Cuando crecí en la década de 1990 en Phoenix, Arizona, el conservadurismo era básicamente el elemento dominante en el clima predominante de la filosofía política. Fui uno de los muchos que tropezaron con una concepción tranquila y irreflexiva del conservadurismo que lo equipara con todo lo que es bueno y digno en la cultura estadounidense principal.
Sin embargo, cuando llegué a ser elegible para votar en las elecciones presidenciales (1996), ya podía ver que los conservadores no tenían soluciones iguales a los problemas de los que les gustaba hablar. Su compromiso con el pequeño gobierno a menudo sonaba bien en el contexto de un gerente de negocios. No suena tan bien en el contexto de la discriminación que enfrentan los no blancos, las mujeres y cualquier persona con una identidad sexual atípica a lo largo de la historia.
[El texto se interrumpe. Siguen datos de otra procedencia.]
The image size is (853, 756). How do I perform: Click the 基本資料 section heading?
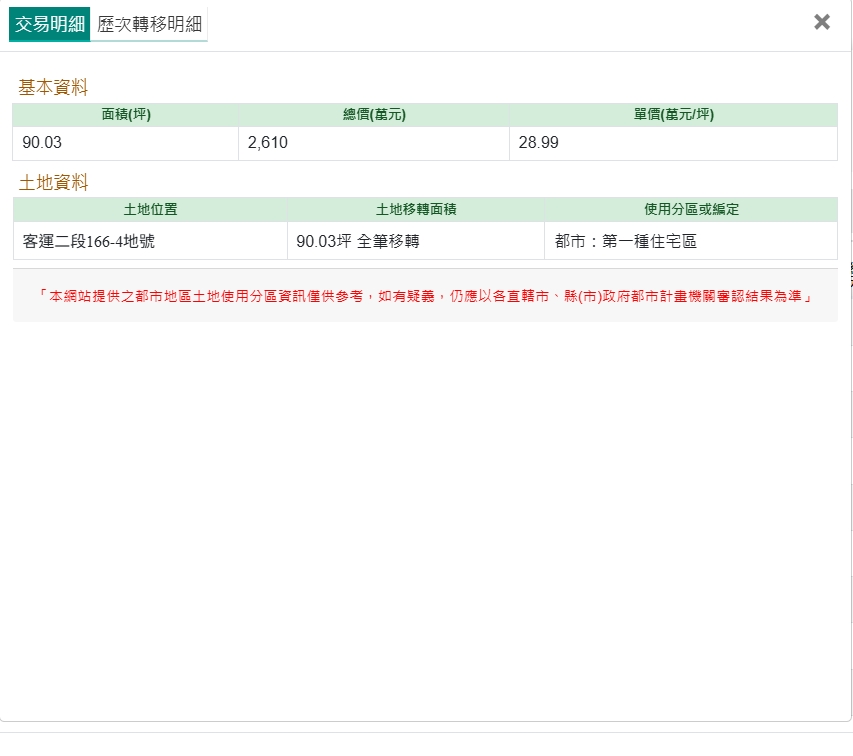click(x=53, y=88)
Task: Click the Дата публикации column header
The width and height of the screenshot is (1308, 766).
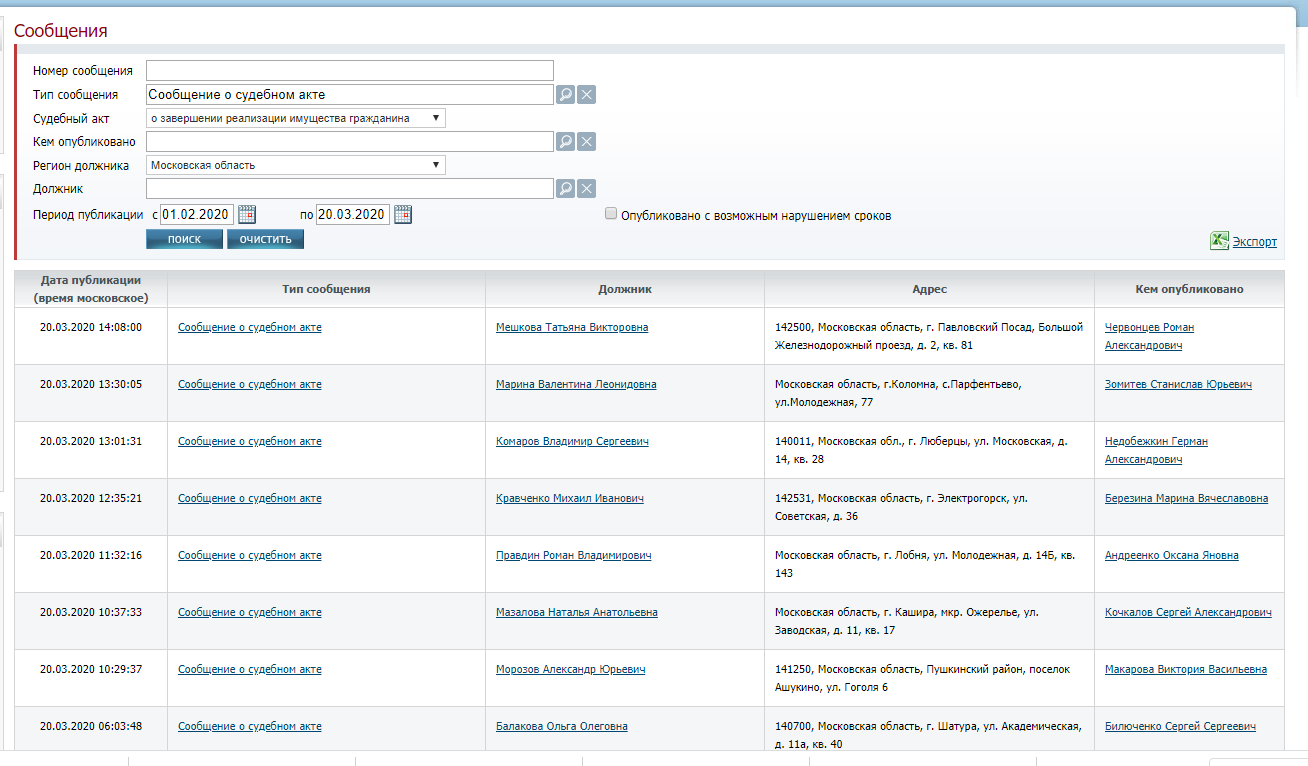Action: tap(91, 289)
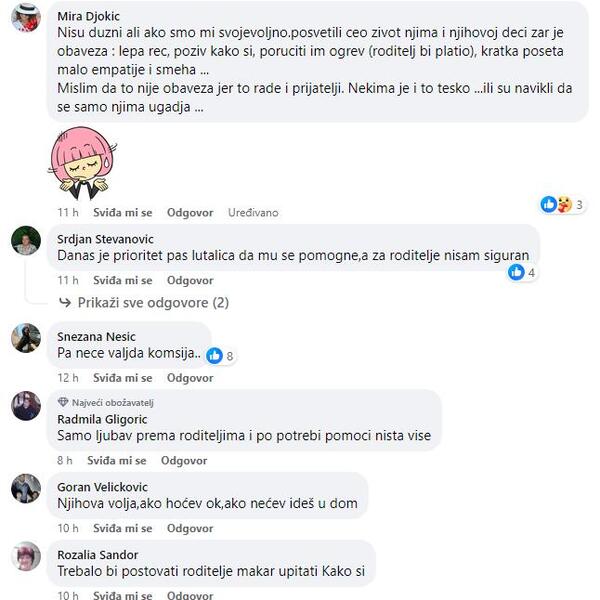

En esos casos, la intervención del gobierno fue a menudo la única política que hizo una diferencia sistemática para mejorar en el medio siglo anterior. En la medida en que la política republicana dominante pretendía revertir ese proceso, nunca me pareció que el conservadurismo sirviera para un propósito digno. A los conservadores también les gustaba hablar sobre el equilibrio presupuestario sin reconocer que el control presupuestario amenazaba con imponer verdaderas dificultades a las personas.
Por lo tanto, a pesar de que primero me había inscrito para votar como republicano, comencé a votar por los demócratas desde el principio. Cuando me mudé del estado después de dos elecciones presidenciales y tuve que volver a registrarme para votar, también tenía sentido cambiar la afiliación de mi partido.